I hear that there has been a debate about whether kids should even watch this movie, and I think that any parent who doesn't realize that their kid is already a character in this movie is blind to the ways of American society. This is reality TV at it's most powerful because this is reality TV being real. It seems to me that if this is the reality our kids are facing, it's our job to do what we can to deal with it. My kids are eight and six years old and are too young to watch a heavy PG-13 movie, but that doesn't mean that I as a parent can walk away from the opportunity it brings for conversation.
It is important to remind our children of all ages that this issue that they probably see every day, and maybe even become a little bit numb to, or accept as a given reality of their life, doesn't have to be that way. Unlike many other social issues of the day, this is the one that can, and will be, solved by our children. They cannot do this if we do not tell them that they have this power and give them the tools and responsibility to make things better.
As a parent, ask yourself, which role does your kid play? None of us wants our kid to be bullied, nor do we wish them to be a bully. I am at a loss for a definite answer as to how to help either of these kids, but I have a theory. What if we assume all kids are the kid who has the capacity to change the whole thing - the one who sits in silence? What if we give every kid the power to stop this dead in their tracks?
Studies have shown that it's the kid who watches but does nothing that can change the whole dynamic of a bullying situation by simply refusing to tolerate bullying behavior. It only takes one child to stand up for another and the tide begins to change. I'm suggesting that inside every bully, and every bullied kid, and every silent witness resides a righteous kid who is tired of this. If that kid stands up and refuses to allow hatred to rule, then our problem is solved.

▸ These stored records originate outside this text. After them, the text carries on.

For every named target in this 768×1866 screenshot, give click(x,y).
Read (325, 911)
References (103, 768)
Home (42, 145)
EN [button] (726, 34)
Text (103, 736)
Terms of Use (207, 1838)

Now stop. Think. Which kid do you want your kid to be? I say it doesn't matter who they were when they left school last Friday. It matters who you send them back as next Monday. If your child is old enough and you have access to the movie, consider taking the time and seeing Bully together. As you watch it point out to your kid that the fact is that there wasn't a damn thing about any one of these children, the ones who lived through it or the ones who didn't, that makes them deserving of this nastiness. No matter what your child's age make the expectations clear. Tell your kid that you are a grown up version of that kid who has decided to stand up and refuse to allow hatred to rule, and stand by that till you raise a kid who does the same each and every day.